Journal of the Austrian Association for American Studies (Jun 2024)

Violent Landscapes

  • Johannes Vith

DOI
https://doi.org/10.47060/jaaas.v5i2.187
Journal volume & issue
Vol. 5, no. 2

Abstract

Read online

While serial killings, murders, and other violent deaths are traumatic incidents for the communities in which they occur, they also attract a great deal of media attention and form the basis for numerous cinematic adaptations in US-American cinema and beyond. Many of these movies employ a sensationalist approach and focus on the social environments of the killings: the perpetrator's upbringing, triggering experiences, or a generally troubled personality. There are only a limited number of cinematic treatments of violent killings that focus on the natural environment or the landscapes where these incidents occurred. This article is concerned with filmmakers using (cinematic) landscapes as a mode of cultural expression for violence and trauma. It seeks to show that James Benning's Landscape Suicide (1986) calls for a different understanding of landscape that goes beyond a mere setting for narrative, as it gives landscape active agency in its mediation of two seemingly unconnected murder cases. The film compares and juxtaposes the murder of Kirsten Costas by Bernadette Protti in a suburb of San Francisco in 1984 with the killings of Ed Gein in Plainfield, Wisconsin, in the 1950s.

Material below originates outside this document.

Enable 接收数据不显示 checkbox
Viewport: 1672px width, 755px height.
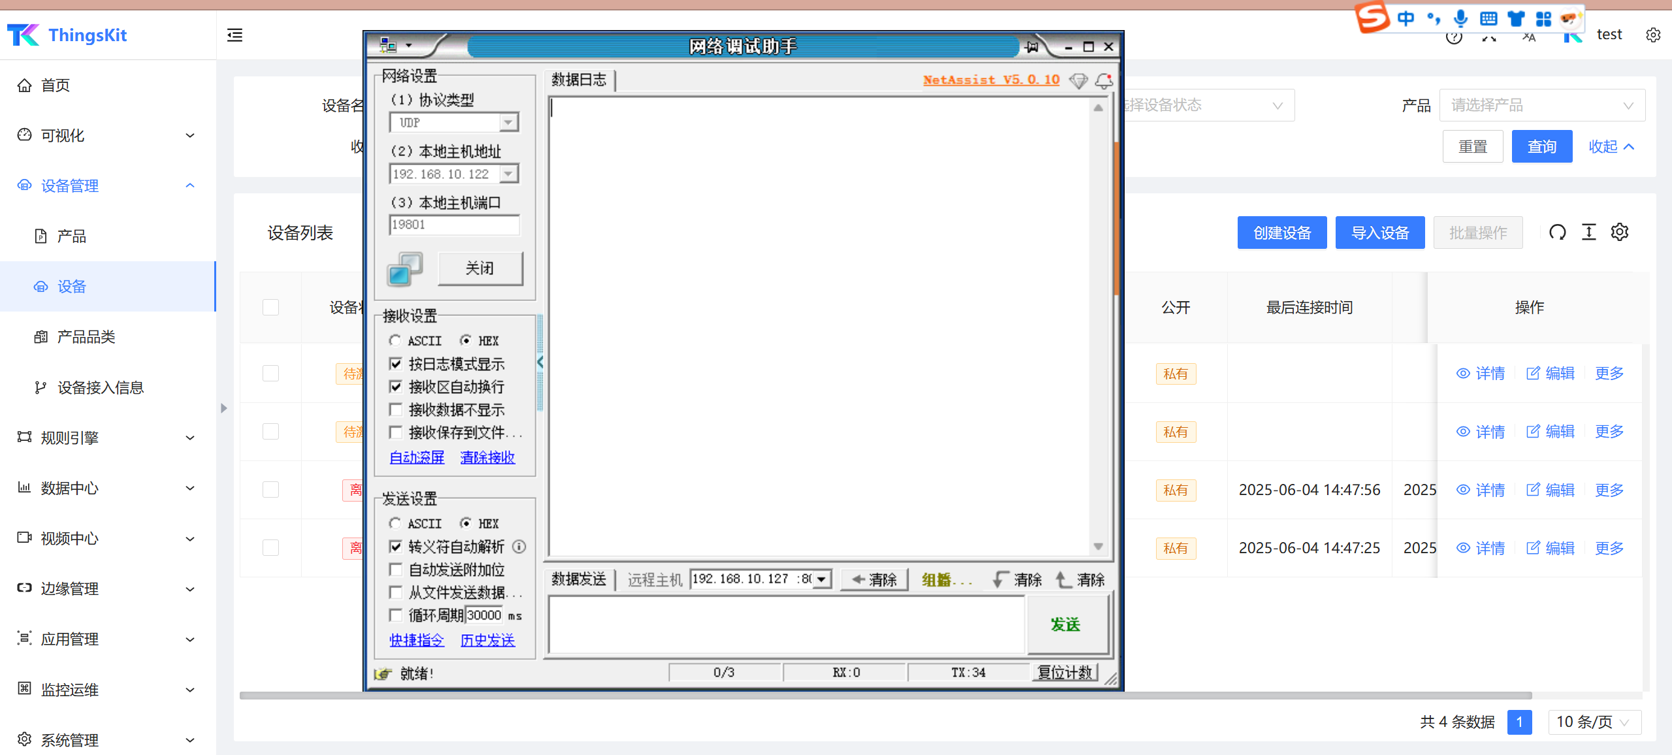tap(396, 410)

In doing so, the film presents viewers with two distinct functions of landscape in mediating violence and trauma: as a spatialization of time and as socio-political surroundings. Analyzing these aspects of the film helps us to better understand the link between landscape, violence, and trauma in cinematic treatments of violent incidents and also sheds light on the broader connection between landscape and trauma culture.